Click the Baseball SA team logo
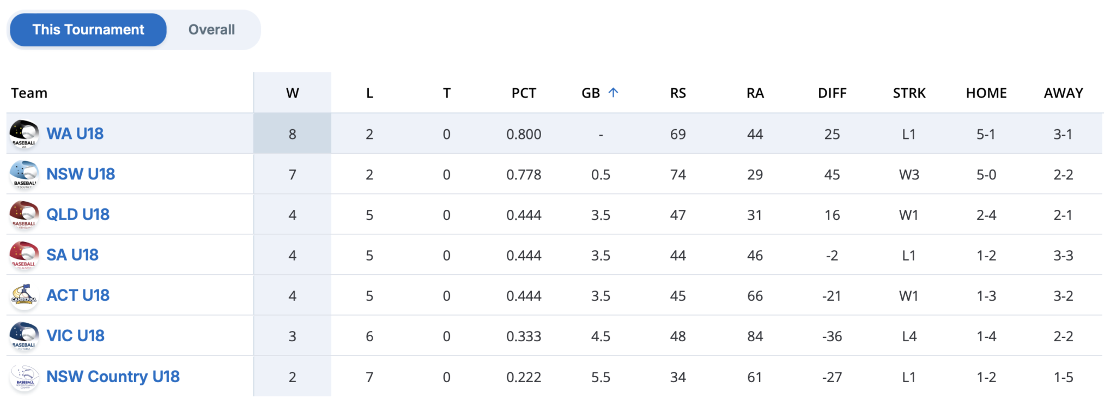The width and height of the screenshot is (1116, 417). pyautogui.click(x=24, y=255)
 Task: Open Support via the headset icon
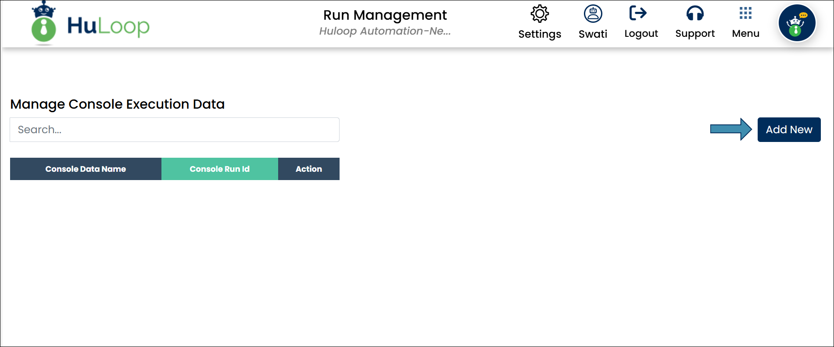pyautogui.click(x=695, y=14)
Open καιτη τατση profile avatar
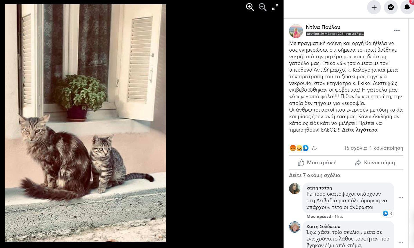Image resolution: width=414 pixels, height=248 pixels. [295, 189]
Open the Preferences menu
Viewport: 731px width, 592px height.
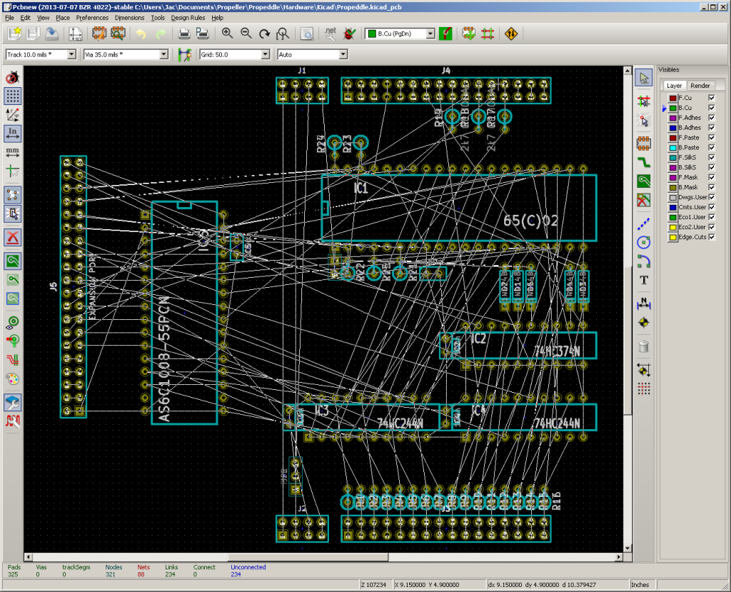(92, 18)
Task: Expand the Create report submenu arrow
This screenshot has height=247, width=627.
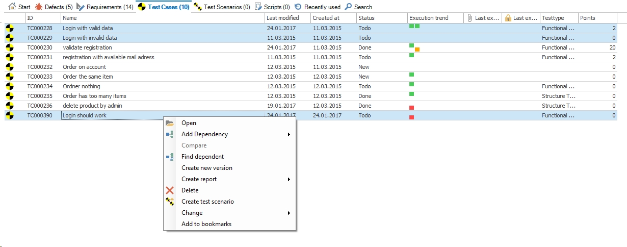Action: coord(289,179)
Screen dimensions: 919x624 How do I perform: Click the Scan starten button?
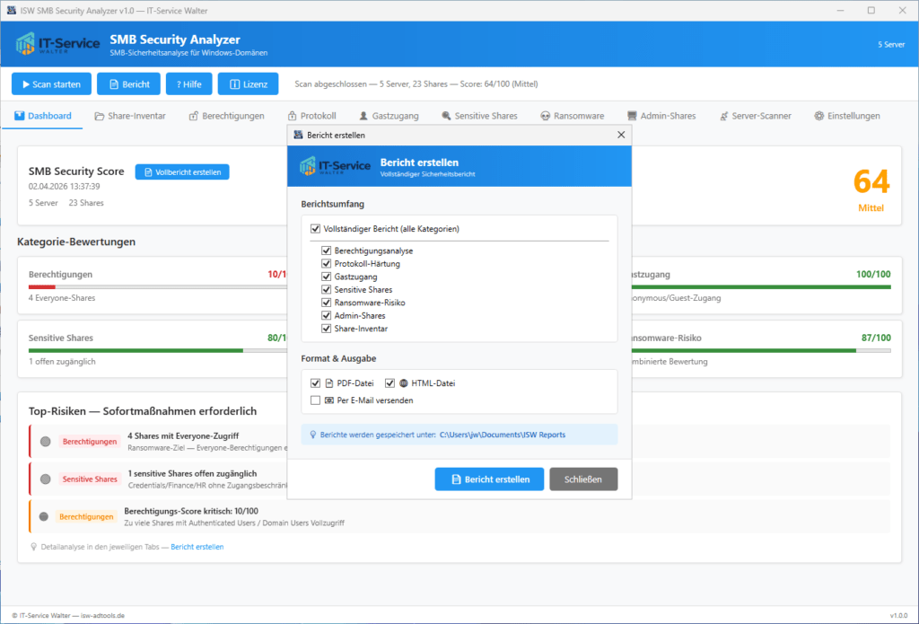pyautogui.click(x=50, y=83)
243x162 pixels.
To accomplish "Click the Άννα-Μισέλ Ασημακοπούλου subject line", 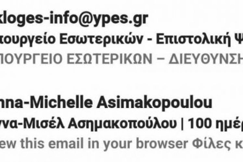I will (x=122, y=124).
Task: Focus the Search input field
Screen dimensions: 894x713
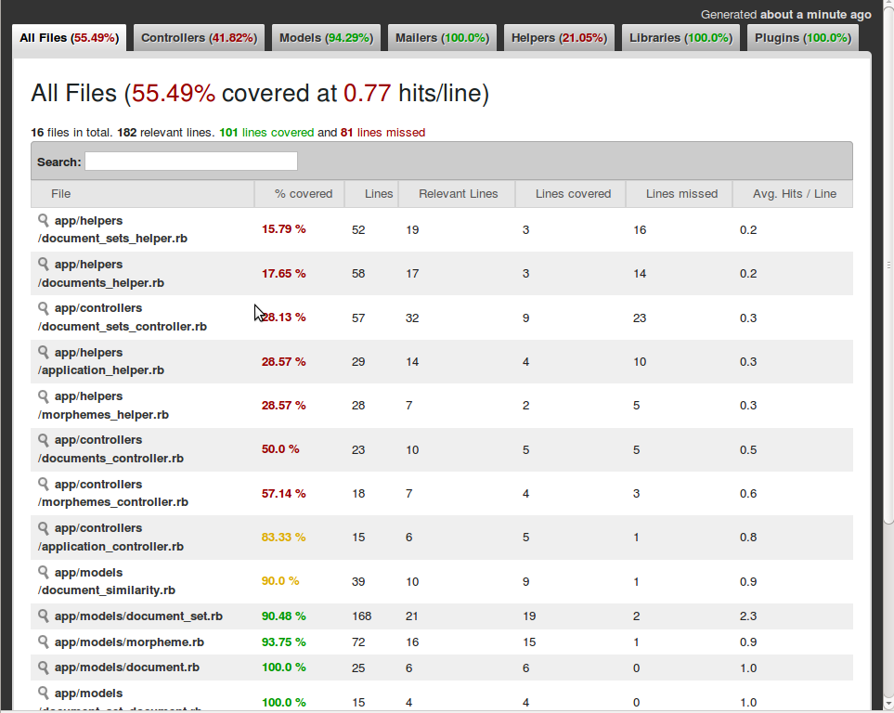Action: point(191,162)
---+---
» DIRECTION: Reproduce the lines above verbatim, starting with the first line and stopping after the line that contains "pyautogui.click(x=50, y=83)". Omit the pictures from your reproduction.

» CORRECT RESULT:
Click the Baseball SA team logo
The width and height of the screenshot is (1116, 417). pyautogui.click(x=24, y=255)
 Task: Open Support via the headset icon
pyautogui.click(x=695, y=14)
Open καιτη τατση profile avatar
Image resolution: width=414 pixels, height=248 pixels. [295, 189]
Open the Preferences menu
Viewport: 731px width, 592px height.
(92, 18)
Task: Expand the Create report submenu arrow
This screenshot has height=247, width=627.
Action: coord(289,179)
Screen dimensions: 919x624 How do I perform: Click the Scan starten button?
pyautogui.click(x=50, y=83)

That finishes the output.